━━━━━ RECORDS FOR PROCESSING
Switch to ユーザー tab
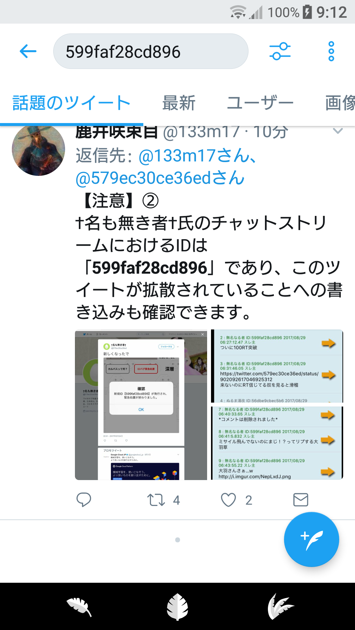355x630 pixels. coord(260,103)
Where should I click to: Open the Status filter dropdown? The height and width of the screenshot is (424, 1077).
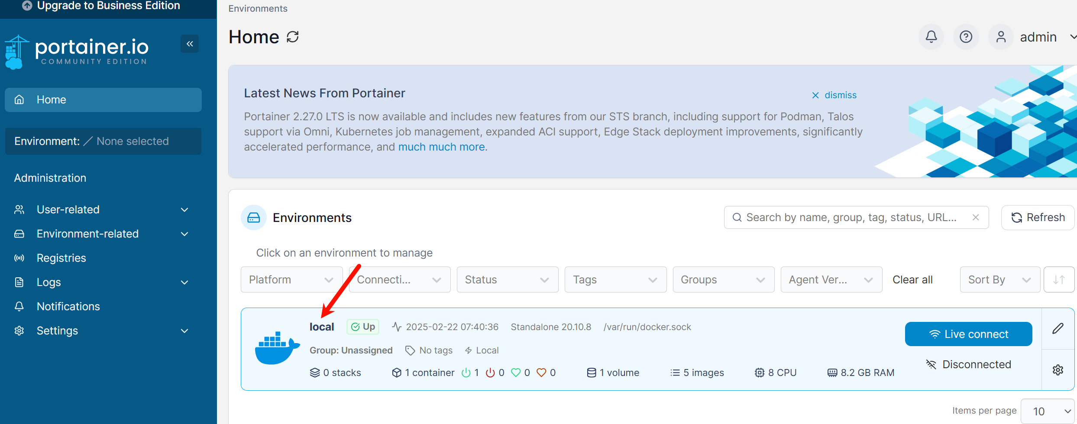(x=507, y=280)
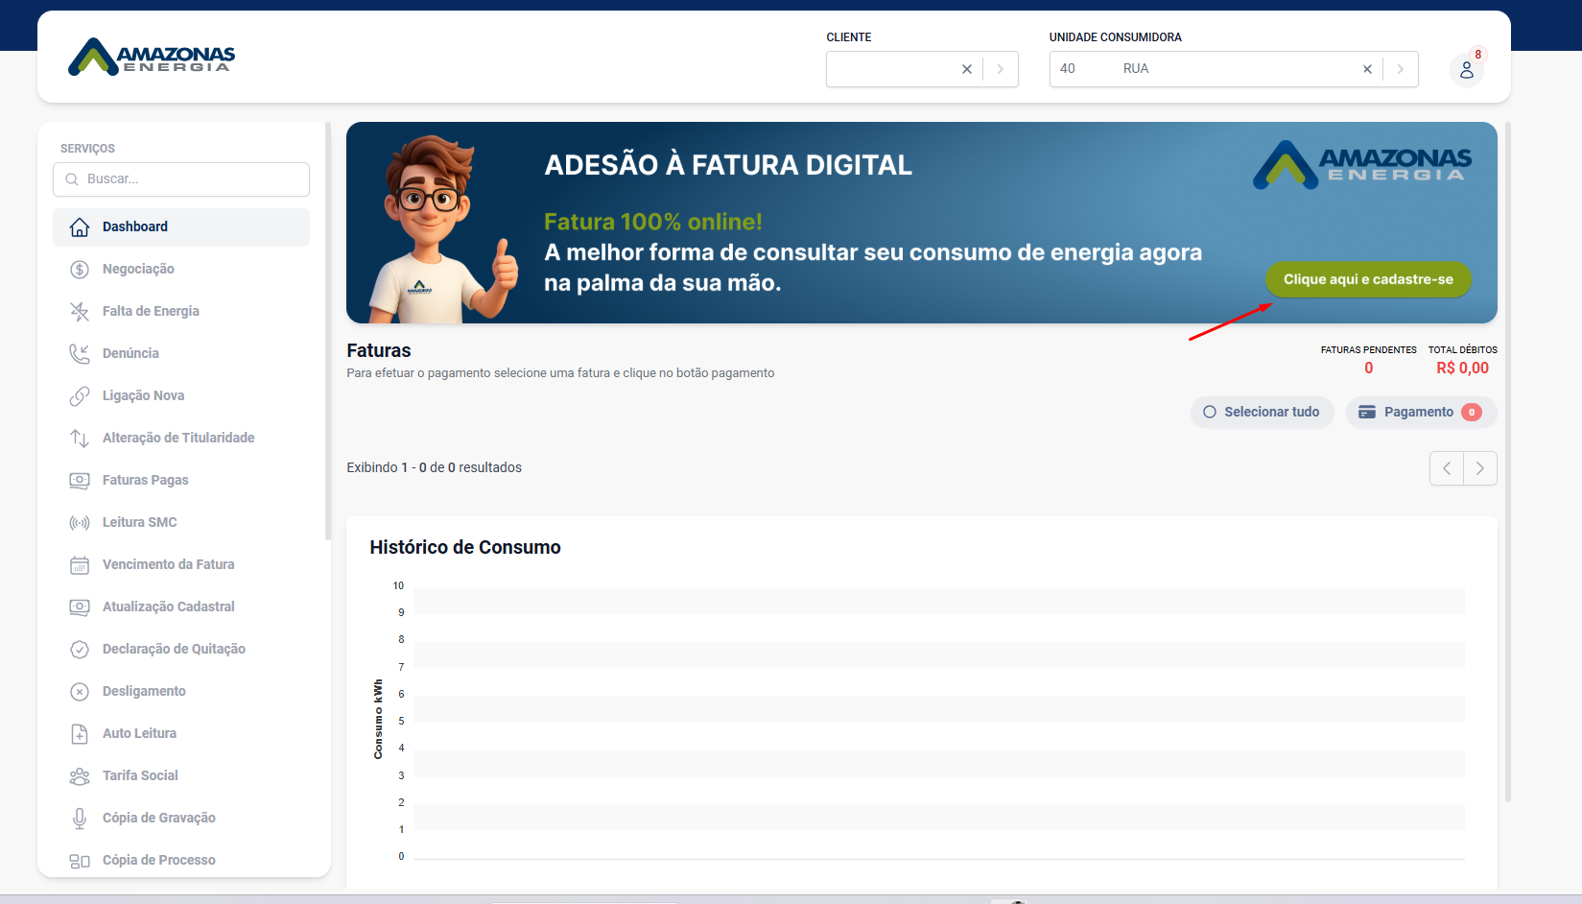Clear the Cliente field selection
The image size is (1582, 904).
[x=967, y=69]
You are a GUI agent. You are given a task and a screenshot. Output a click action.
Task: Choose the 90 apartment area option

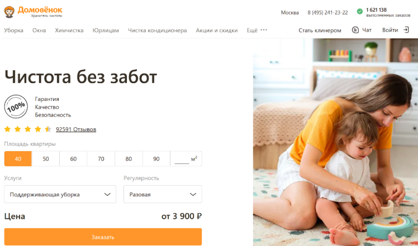156,158
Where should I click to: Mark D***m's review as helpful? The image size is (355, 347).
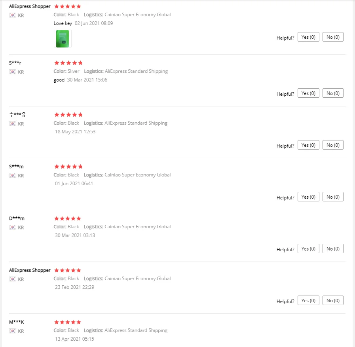(x=308, y=249)
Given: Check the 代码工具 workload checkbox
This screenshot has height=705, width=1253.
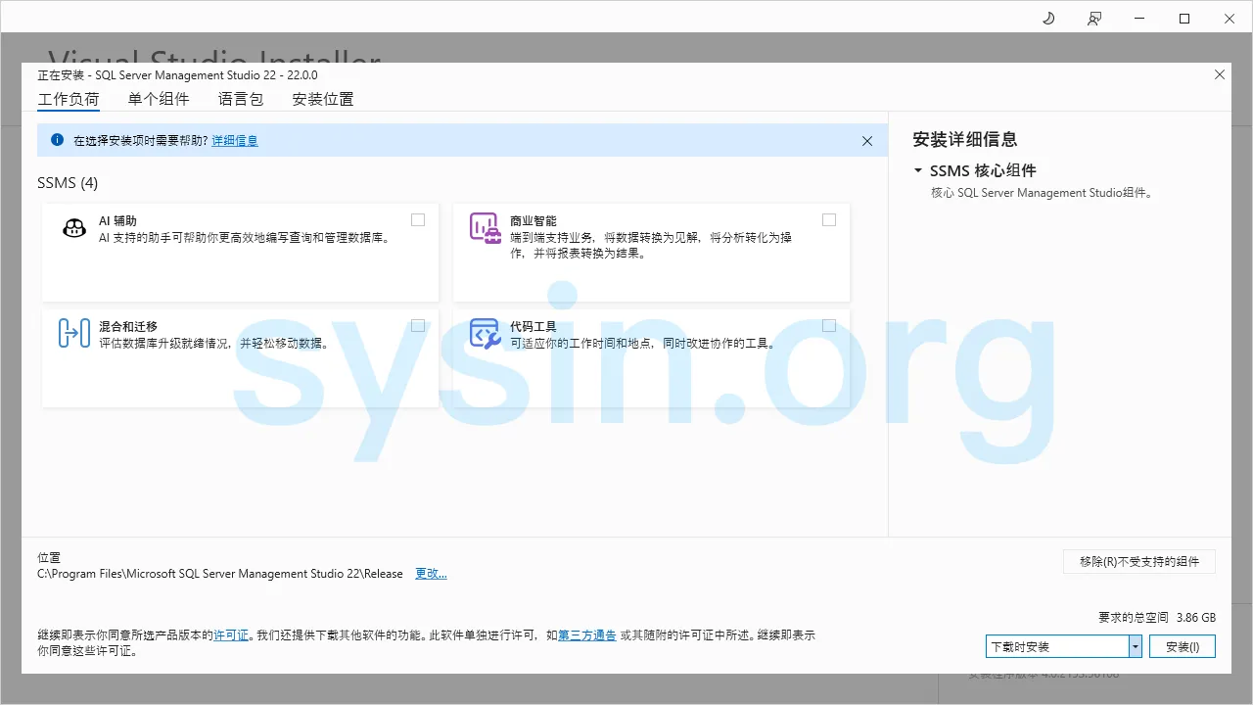Looking at the screenshot, I should [829, 325].
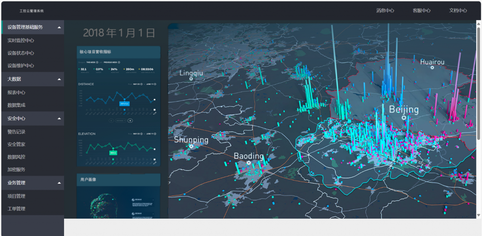
Task: Click the next arrow below Distance chart
Action: point(130,121)
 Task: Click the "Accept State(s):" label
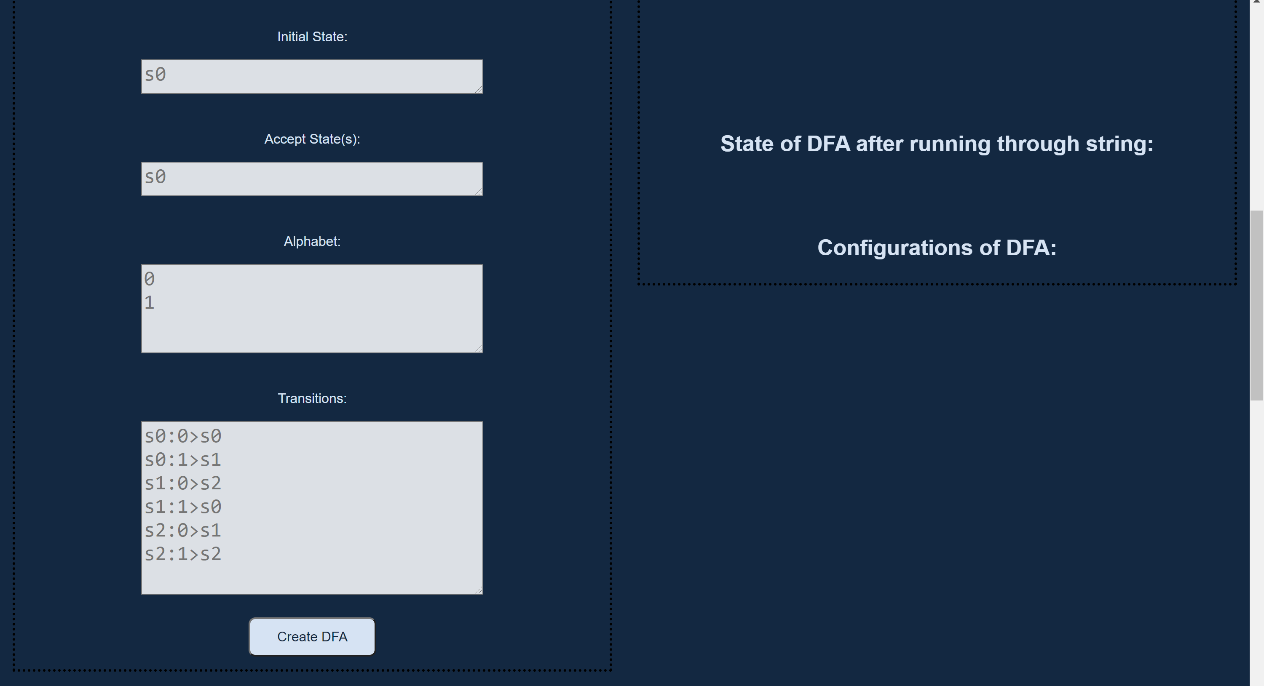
━━━━━━━━━━
■ **WHAT IS NEEDED**
Write out word for word every line from the line with "This screenshot has height=705, width=1253." through the final line of the records, both included, skipping the pictures.

■ **THE COMPLETED TASK**
This screenshot has height=705, width=1253.
Looking at the screenshot, I should [829, 325].
Task: Click the next arrow below Distance chart
Action: point(130,121)
 Task: Click the "Accept State(s):" label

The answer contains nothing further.